11.3.2 Uitoefening van aan-huis-gebonden beroepen en kleinschalige bedrijfsmatige activiteiten
Uitoefening van aan-huis-gebonden beroepen en kleinschalige bedrijfsmatige activiteiten is uitsluitend toegestaan in een bedrijfswoning, met inachtneming van de volgende regels:
a. ten hoogste 40 m² mag ten behoeve van beroeps- of bedrijfsmatige activiteiten in gebruik zijn;
b. het gebruik heeft een kleinschalig karakter en zal dit behouden;
c. het gebruik is naar aard in overeenstemming met het woonkarakter van de omgeving;
d. het gebruik ondersteunt de woonfunctie, dat wil zeggen dat degene die de activiteiten uitvoert tevens gebruiker en bewoner van de woning is;
e. het gebruik leidt niet tot een nadelige beïnvloeding van de normale afwikkeling van het verkeer dan wel tot een onevenredige parkeerdruk op de openbare ruimte;
f. de uitoefening van detailhandel, anders dan als ondergeschikte nevenactiviteit in verband met het desbetreffende beroep of bedrijf is niet toegestaan;
g. reclame-uitingen aan de gevel mogen niet zichtbaar zijn;
h. de gebruiksmogelijkheden van de aangrenzende gronden en bouwwerken worden niet onevenredig aangetast.

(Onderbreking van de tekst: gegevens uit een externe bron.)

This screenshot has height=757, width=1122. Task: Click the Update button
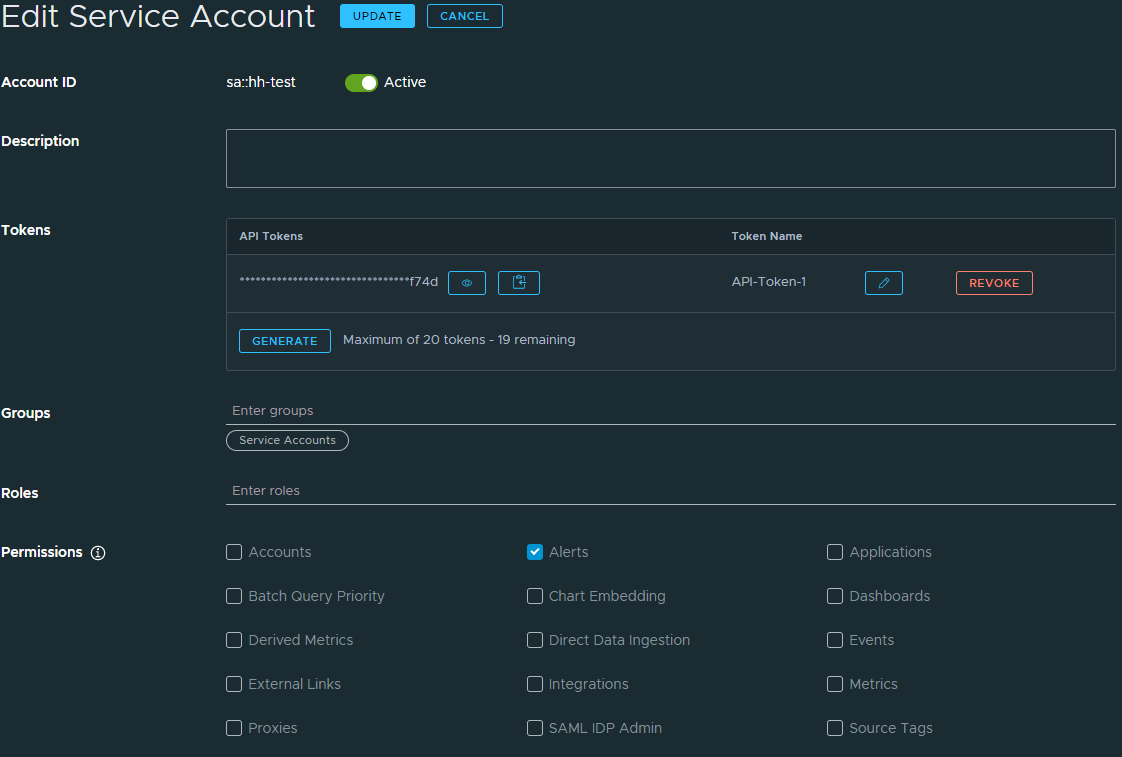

11.3.3 Het gebruik van een aan- of uitbouw of een bijgebouw voor recreatief nachtverblijf
Het gebruik van een aan- of uitbouw of een bijgebouw voor recreatief nachtverblijf is toegestaan bij een bedrijfswoning, met inachtneming van de volgende regels:
a. de oppervlakte bedraagt ten minste 22 m² en ten hoogste 40 m²;
b. op het bouwperceel dient een woning aanwezig te zijn, die krachtens het bestemmingsplan op de betreffende gronden toelaatbaar is;
c. per bouwperceel is ten hoogste één aan- of uitbouw of bijgebouw voor recreatief nachtverblijf toegestaan;
d. de oppervlakte- en hoogtematen van aan- en uitbouwen en bijgebouwen bedragen ten hoogste de maten zoals in lid 11.2.3 is bepaald;
e. op eigen terrein dient te worden voorzien in parkeerruimte voor minimaal één auto;
f. de aanvrager dient eigenaar en bewoner van het pand te zijn waarbij een ruimte voor verblijfsrecreatie wordt gerealiseerd;
g. verblijfsrecreatie wordt slechts toegestaan bij woningen die permanent door de eigenaar worden bewoond;
h. de gebruiksmogelijkheden van de aangrenzende gronden en bouwwerken worden niet onevenredig aangetast.
11.4 Afwijken van de gebruiksregels
11.4.1 Het gebruik van een aan- of uitbouw of een bijgebouw voor mantelzorg
Het bevoegd gezag kan bij een omgevingsvergunning afwijken van het bepaalde in lid 11.1 en medewerking verlenen voor het gebruik van een aan- of uitbouw of een bijgebouw voor mantelzorg, met inachtneming van de volgende regels:
a. de oppervlakte bedraagt ten hoogste 40 m²;
b. op het bouwperceel dient een bedrijfswoning aanwezig te zijn, die krachtens het bestemmingsplan op de betreffende gronden toelaatbaar is;
c. per bouwperceel is ten hoogste één aan- of uitbouw of bijgebouw voor mantelzorg toegestaan;
d. de oppervlakte- en hoogtematen van aan- en uitbouwen en bijgebouwen bedragen ten hoogste de maten zoals in lid 11.2 is bepaald;
e. mantelzorg wordt slechts toegestaan bij woningen die permanent worden bewoond;
f. de gebruiksmogelijkheden van de aangrenzende gronden en bouwwerken worden niet onevenredig aangetast;
g. afwijken is alleen toegestaan wanneer een doktersverklaring (CIZ-verklaring) is afgegeven.